Type OneAVM

Type one AVM occurs predominantly in the lower thoracic and upper lumbar regions of adult males in the fifth through seventh decades and represents about 60-80% of AVM diagnoses. In this condition an intradural-extramedullary fistula develops. The fistula drains into the vertebral venous outflow system. Symptoms develop secondary to increased venous pressure, which results in venous stasis within the spinal cord. These changes lead to increased intramedullary pressure and congestion. Cord edema and decreased perfusion develop into cord ischemia and, eventually, irreversible cord damage may develop.

Clinical presentation. The most common presentation of type one AVM is that of slowly evolving myelopathy. Over the course of months or years, patients develop increasing motor deficits such as paraparesis and sensory loss. Subsequently disturbances in micturition may occur as well. It is believed that the myelopathy develops secondary to sustained increased venous pressure, which results in venous engorgement and spinal cord ischemia. Physical examination reveals myelopathic findings: a combination of upper and lower motor neuron signs. At times, the symptoms are aggravated by exercise and may be accompanied by low back pain. In rare instances, when thrombosis or hemorrhaging occurs, sudden deterioration may evolve with progressive neurological loss.

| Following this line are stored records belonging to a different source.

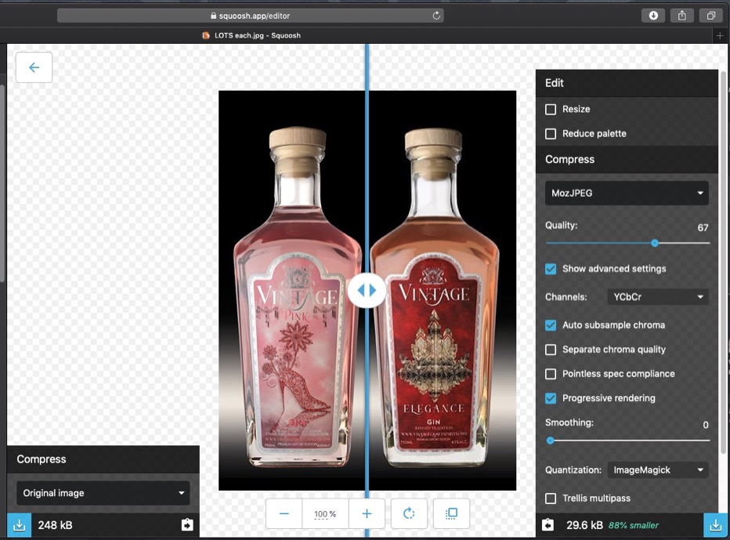Click the back arrow to exit editor
730x540 pixels.
pos(34,67)
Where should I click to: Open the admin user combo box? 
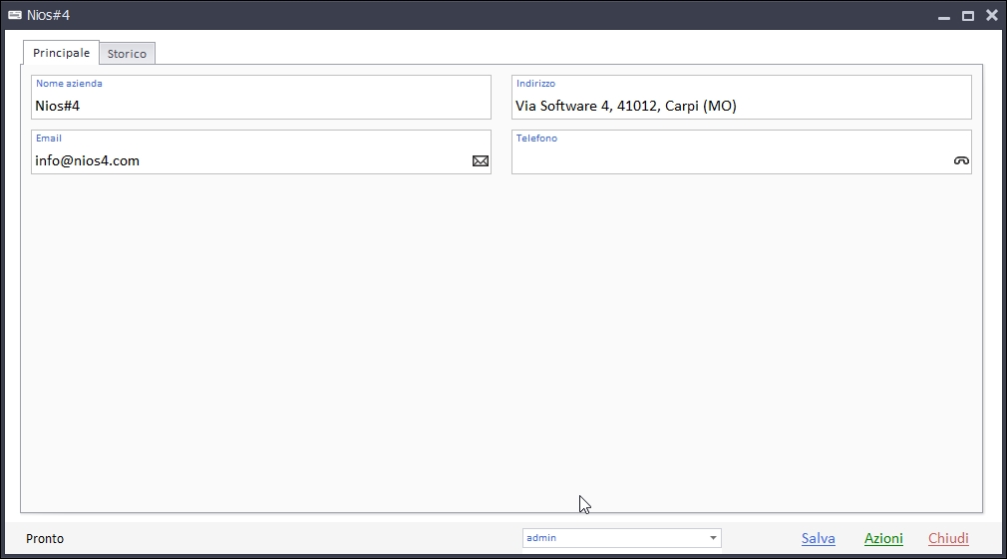[613, 538]
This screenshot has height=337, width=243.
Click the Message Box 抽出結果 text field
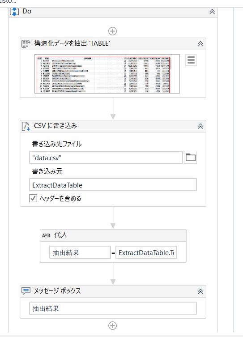(113, 308)
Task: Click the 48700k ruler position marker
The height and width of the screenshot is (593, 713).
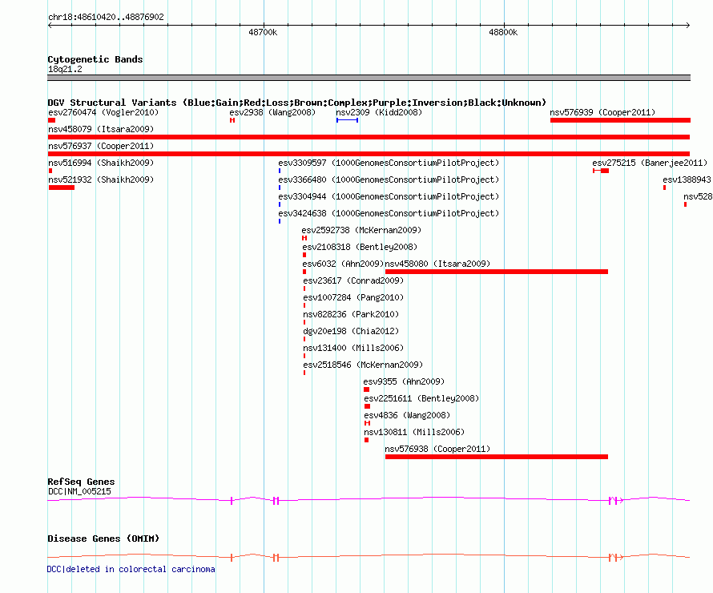Action: point(263,32)
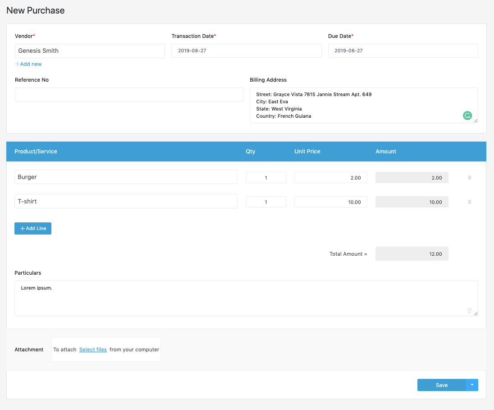
Task: Click the plus icon on Add Line button
Action: (x=22, y=228)
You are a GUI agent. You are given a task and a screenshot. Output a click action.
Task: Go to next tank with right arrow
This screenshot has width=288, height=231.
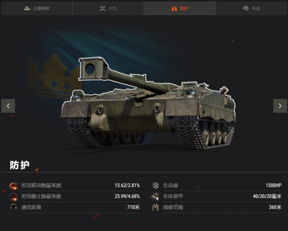point(280,106)
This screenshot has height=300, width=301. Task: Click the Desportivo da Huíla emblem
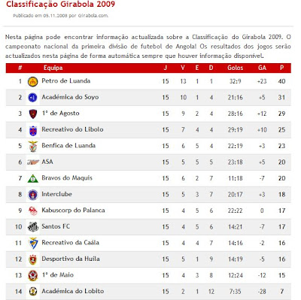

Imaging studies. Plain radiographs remain normal throughout the course of the disease and are therefore not helpful. CT may detect an enlarged spinal cord. Post-contrast administration there may be enhancement of pial veins along the cord surface. It is difficult to diagnose this condition solely on CT. MRI, however, is much more sensitive than CT. On T1WI the cord appears hypointense. The most sensitive, pervasive, but nonspecific MRI finding is increased cord signal on T2WI. This finding, however, may be also observed following an infection, inflammatory conditions, demyelinating diseases, vasculitis, or cord neoplasms. The increased cord signal will disappear following embolization or resection of the fistula. The coronal venous plexus may enhance as well. Multiple flow voids may be found on the cord surface. These correspond with dilated pial veins, which are usually seen on the dorsum of the cord and are found in only half of the patients. At times, it is difficult to differentiate between flow voids and cerebro-spinal fluid pulsation artifacts, thus rendering this finding less reliable. Another common finding on MRI is the associated mass effect or cord swelling. This usually appears over several cord segments and may raise the suspicion that the patient is suffering from a spinal cord tumor (Figures 13-4A and 13-4B). It is felt that the mass effect corroborates the presence of venous hypertension and cord edema. Following contrast administration multiple serpentine veins may be seen on the cord surface with occasional patchy enhancement within the cord. None of the MRI findings is pathognomonic of AVM. The combination of several findings, however, raises the suspicion for AVM, at which point an angiographic study should be ordered. This allows direct visualization of the coronal venous plexus (Figure 13-5). A reliable finding attesting to the presence of venous hypertensive myelopathy is peripheral cord hypointensity on T2WI. This finding, which has been recently described, is probably caused by sluggish blood flow containing deoxy-hemoglobin within the distended capillary system.